As they say in Washington, that is no longer operable.
A new Quinnipiac University poll shows for the first time that a majority of Americans (52 percent) don't think the president is honest and trustworthy. His previous lowest mark came on May 30, when 47 percent said he couldn't be trusted. In a related finding, only 39 percent of the public approves of Obama's job performance.
This follows recent polls by Gallup and NBC News/Wall Street Journal showing Obama's approval ratings at the lowest levels of his presidency. Obama's second term is on the same downward trajectory as President George W. Bush's. Obama's predecessor lost credibility with the public after his claims about weapons of mass destruction in Iraq were proven false, and after his rosy assertions about the government's performance during Hurricane Katrina defied logic.

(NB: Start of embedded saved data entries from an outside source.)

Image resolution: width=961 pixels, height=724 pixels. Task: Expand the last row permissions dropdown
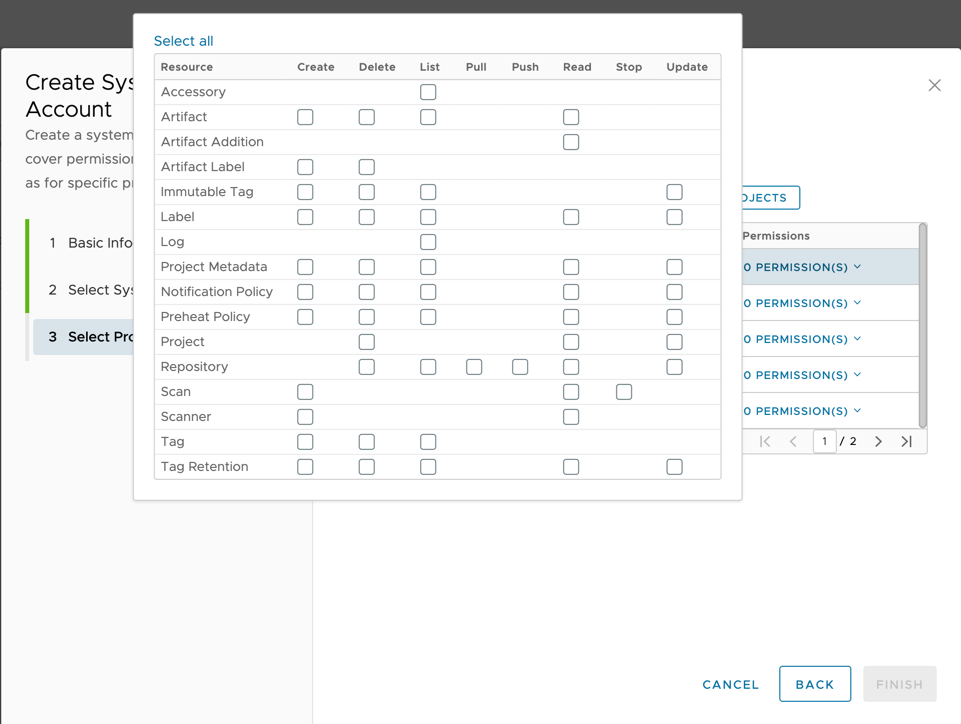pos(803,411)
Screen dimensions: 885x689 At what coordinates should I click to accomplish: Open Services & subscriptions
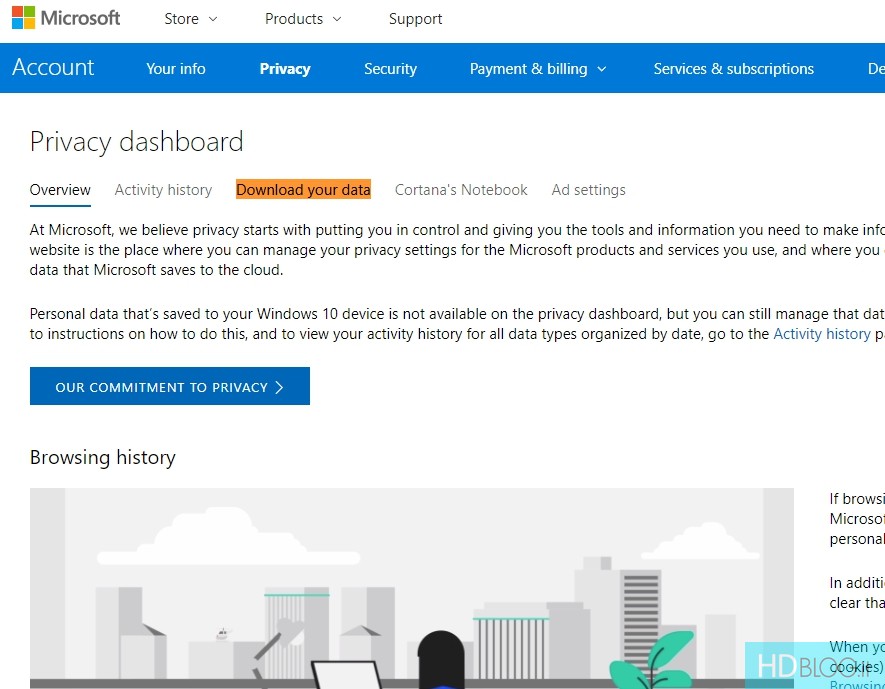[x=733, y=69]
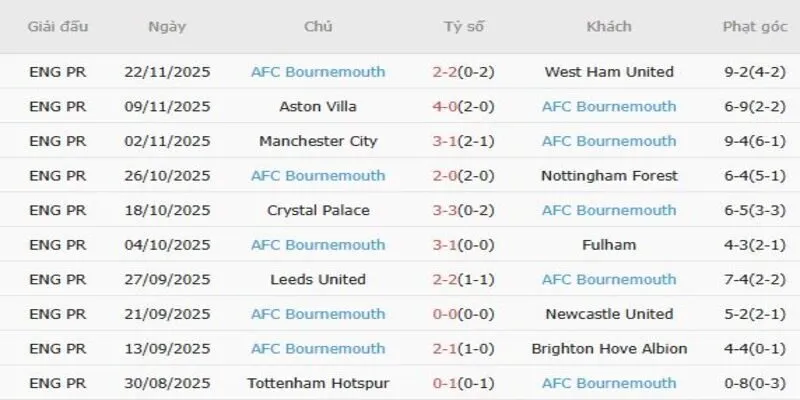Open the 3-3 Crystal Palace match score
Image resolution: width=800 pixels, height=400 pixels.
pos(446,211)
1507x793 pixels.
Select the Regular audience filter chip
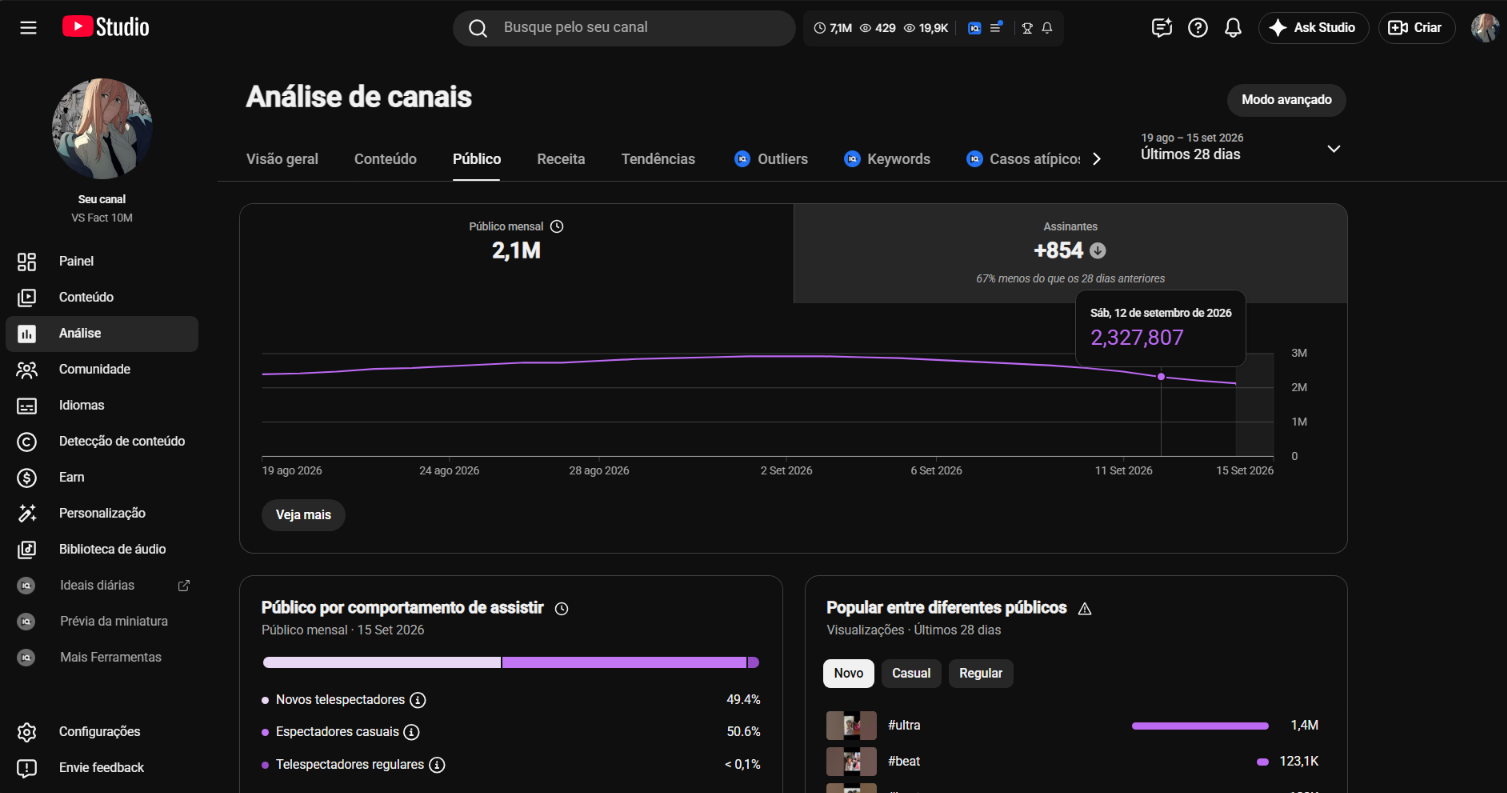pos(981,673)
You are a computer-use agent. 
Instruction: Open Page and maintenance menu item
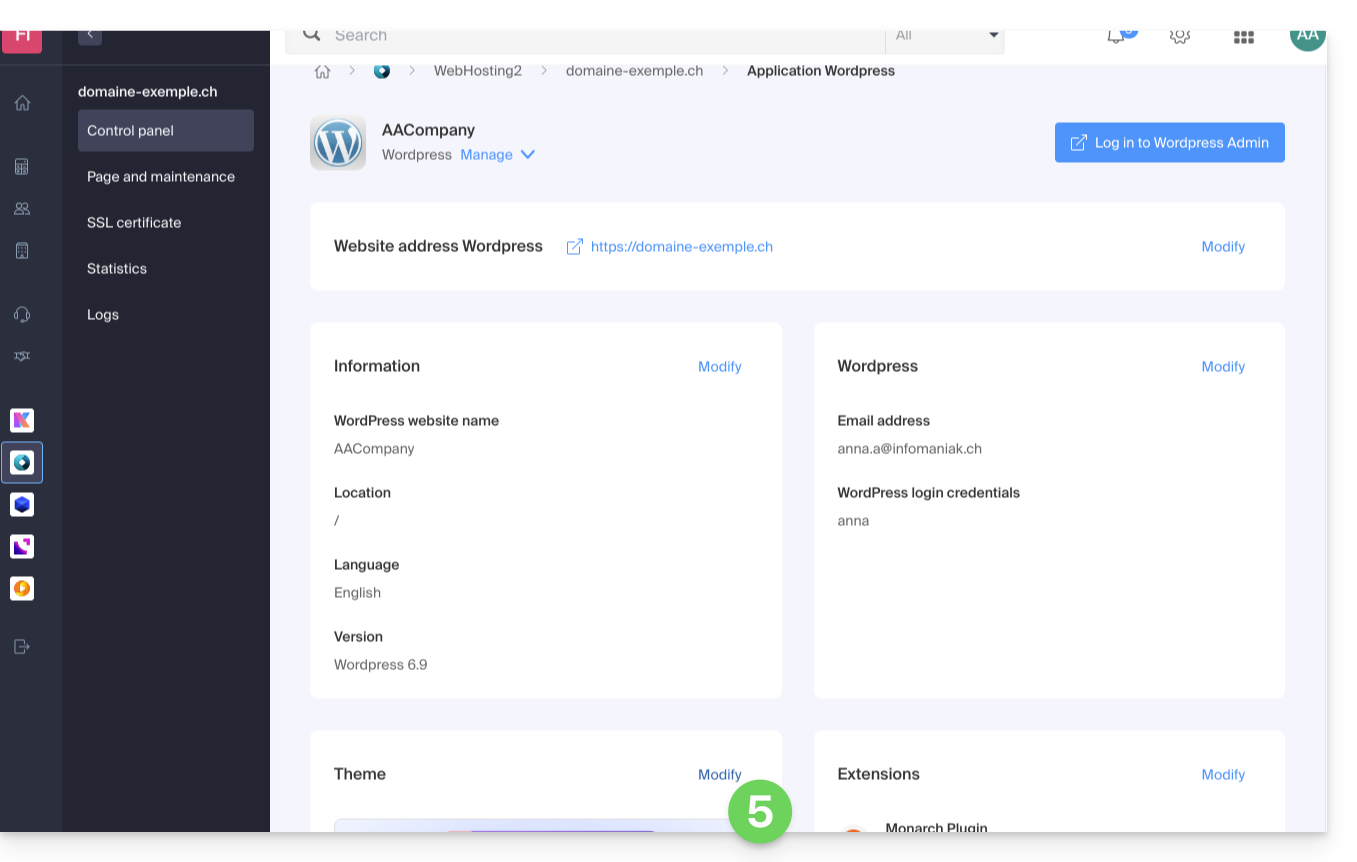pos(161,177)
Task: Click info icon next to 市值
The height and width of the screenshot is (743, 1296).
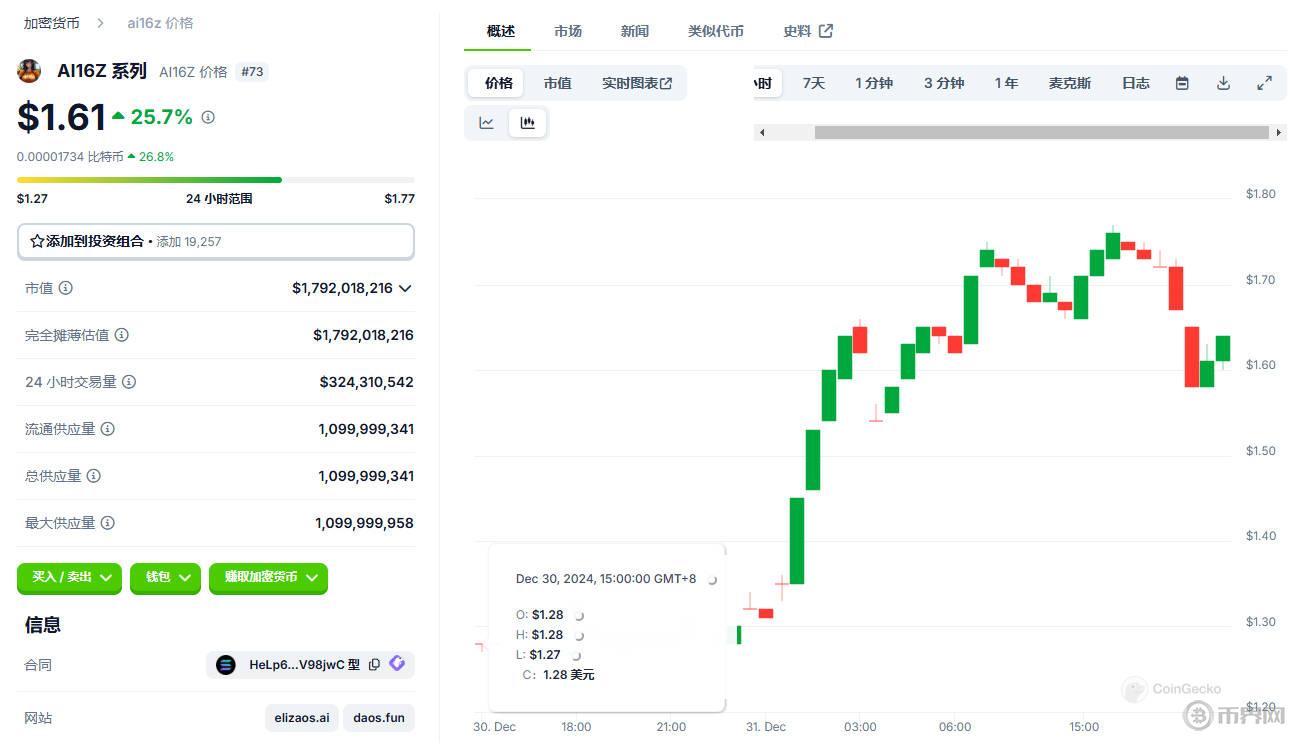Action: [x=66, y=288]
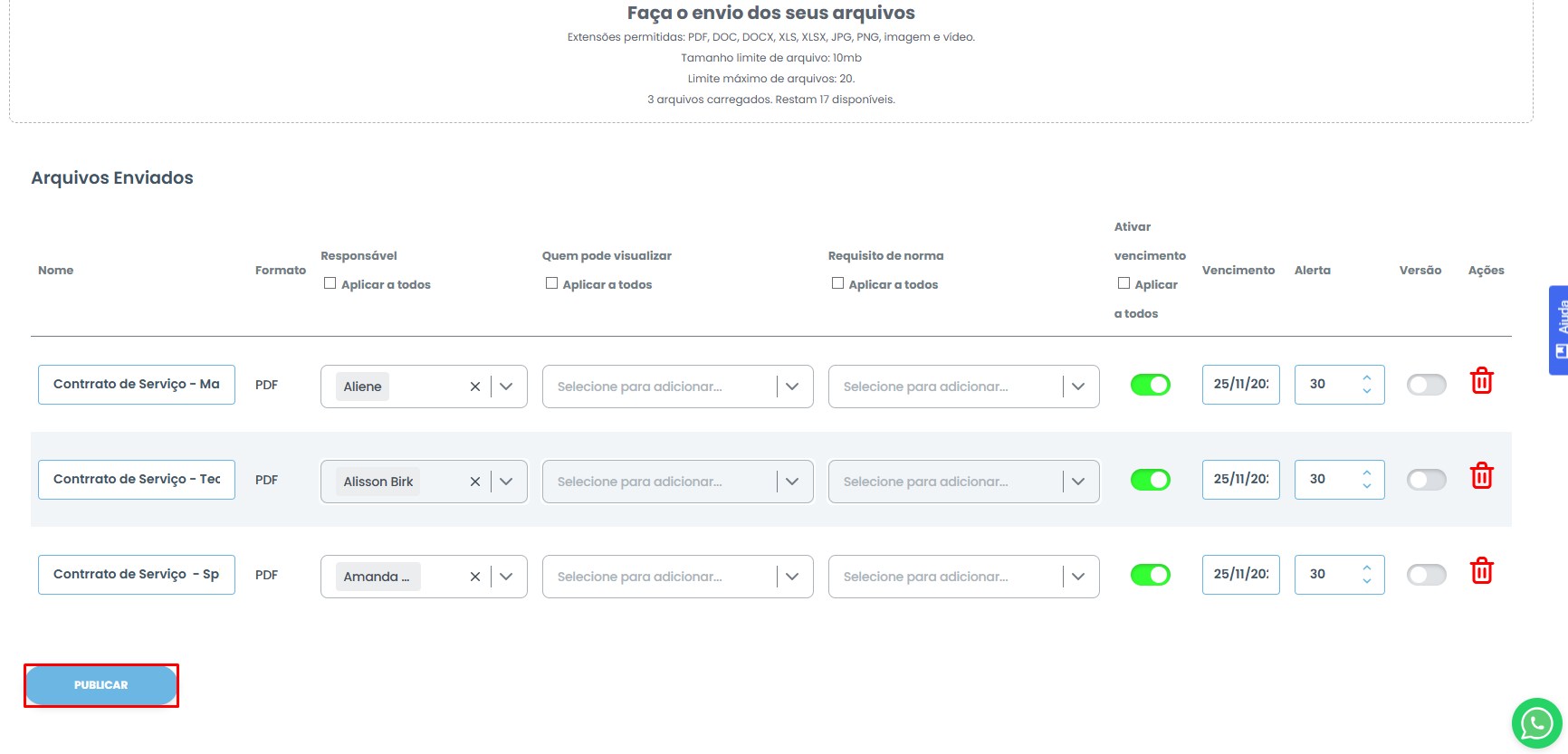Check Aplicar a todos under Responsável
1568x754 pixels.
click(x=330, y=283)
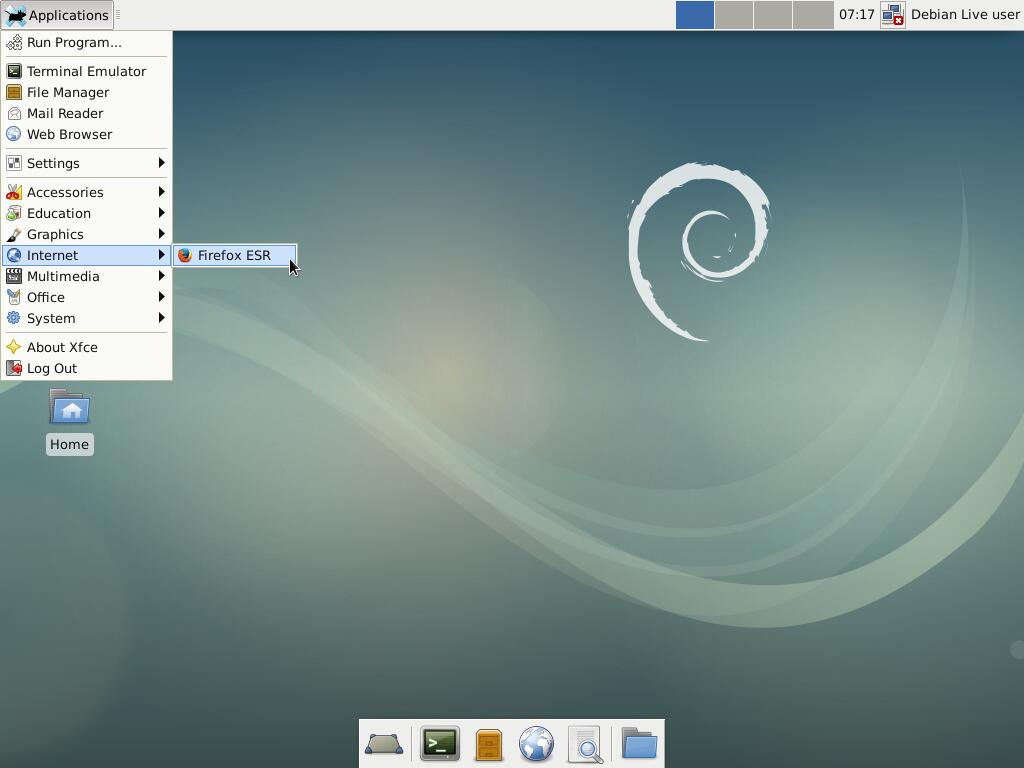1024x768 pixels.
Task: Open the file cabinet icon in the dock
Action: point(488,744)
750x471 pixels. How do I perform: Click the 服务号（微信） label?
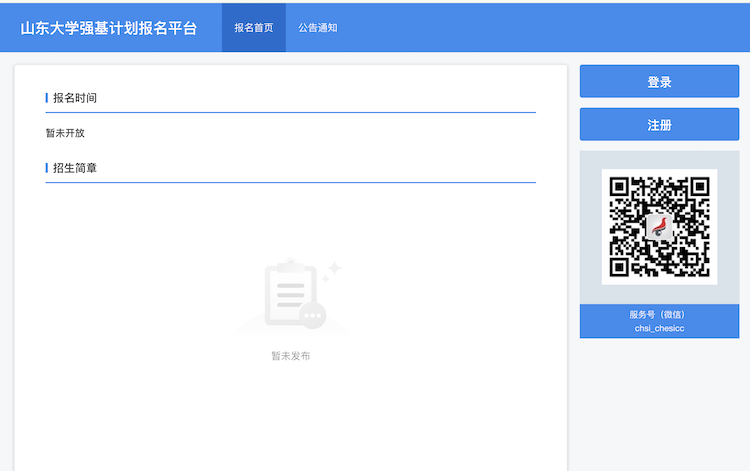659,314
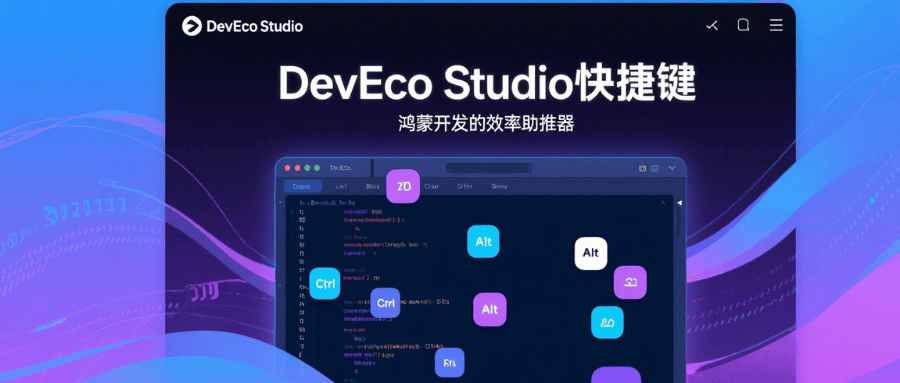Select the cyan Ctrl key badge
This screenshot has width=900, height=383.
(x=325, y=284)
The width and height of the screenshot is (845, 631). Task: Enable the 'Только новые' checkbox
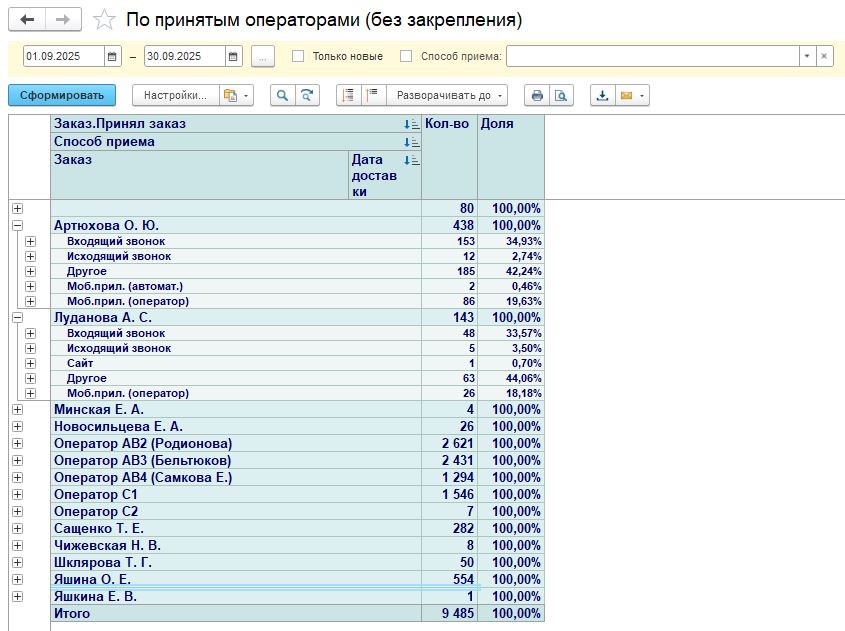click(x=298, y=57)
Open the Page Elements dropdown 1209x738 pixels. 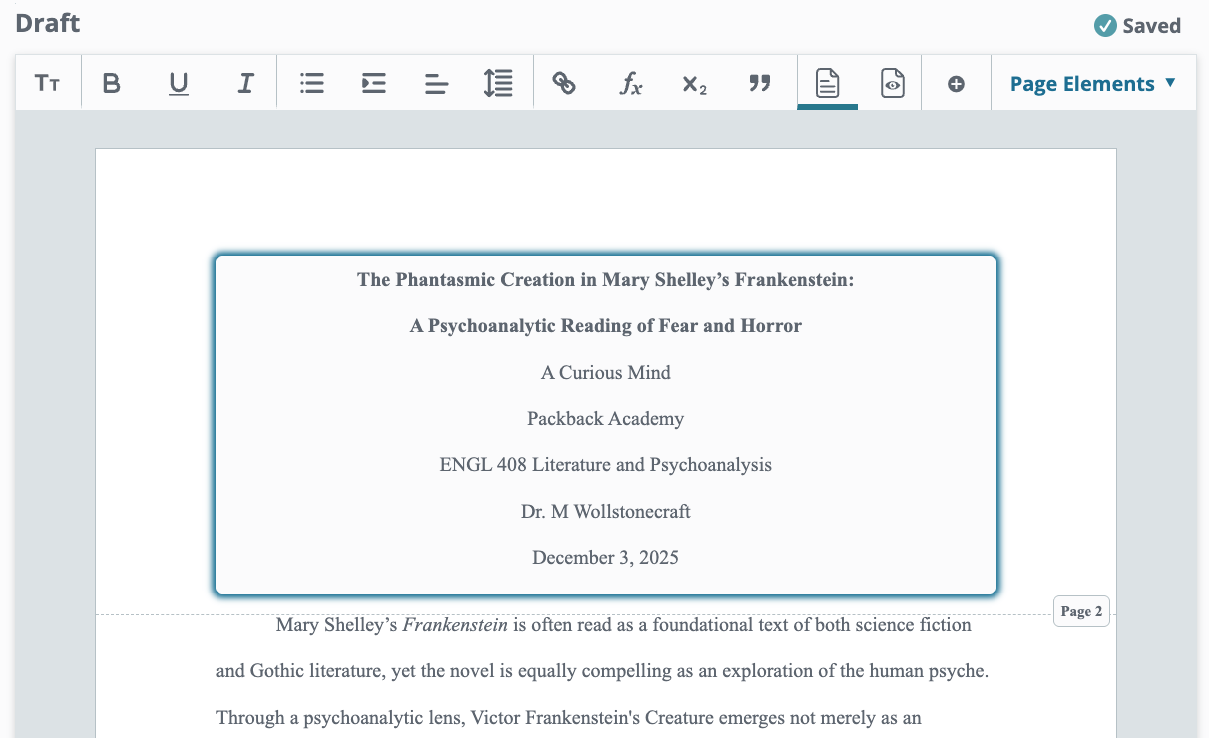pos(1081,83)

Like his predecessor, Obama seems to be taking his credibility for granted. The Benghazi attack, the seizure of telephone records from the Associated Press, the IRS's investigations of political groups, the National Security Agency's massive domestic-spying operation, the "red line" in Syria, and now Obamacare — the White House responded to every controversy or quasi-scandal with changing explanations, distortion, or outright deception.
Predictably, the public is starting to doubt the word of the president and his team — even as majorities still approve of many of his policies. Obama is dangerously close to following Bush into one of the darkest corners of the American presidency, when the public stops listening to its chief executive.
As my colleague Alex Roarty wrote Tuesday, presidents whose approval plummets in their second term don't recover. "In fact, no president in the last 60 years has watched his approval ratings bounce back during their second term," Roarty found. "Either they didn't make it to another stint in office (Ford, Carter, and George H.W. Bush), never dipped in the first place (Eisenhower and Clinton), or were removed from office at the nadir of their popularity (Nixon)."
Obama and his advisers are abundantly confident of their abilities. He apologized. He promised to fix the Obamacare website. The benefits of his signature law will soon be clear, Obama says. Maybe he'll deliver a big speech (a favorite tactic) or give lip service to what he considers to be clichés of leadership: schmoozing rivals, threatening friends, and imposing his will on the bureaucracy he heads.
But chances are he never recovers Americans' trust and therefore their approval. Why? Because of the precedents Roarty wrote about; because history doesn't lie.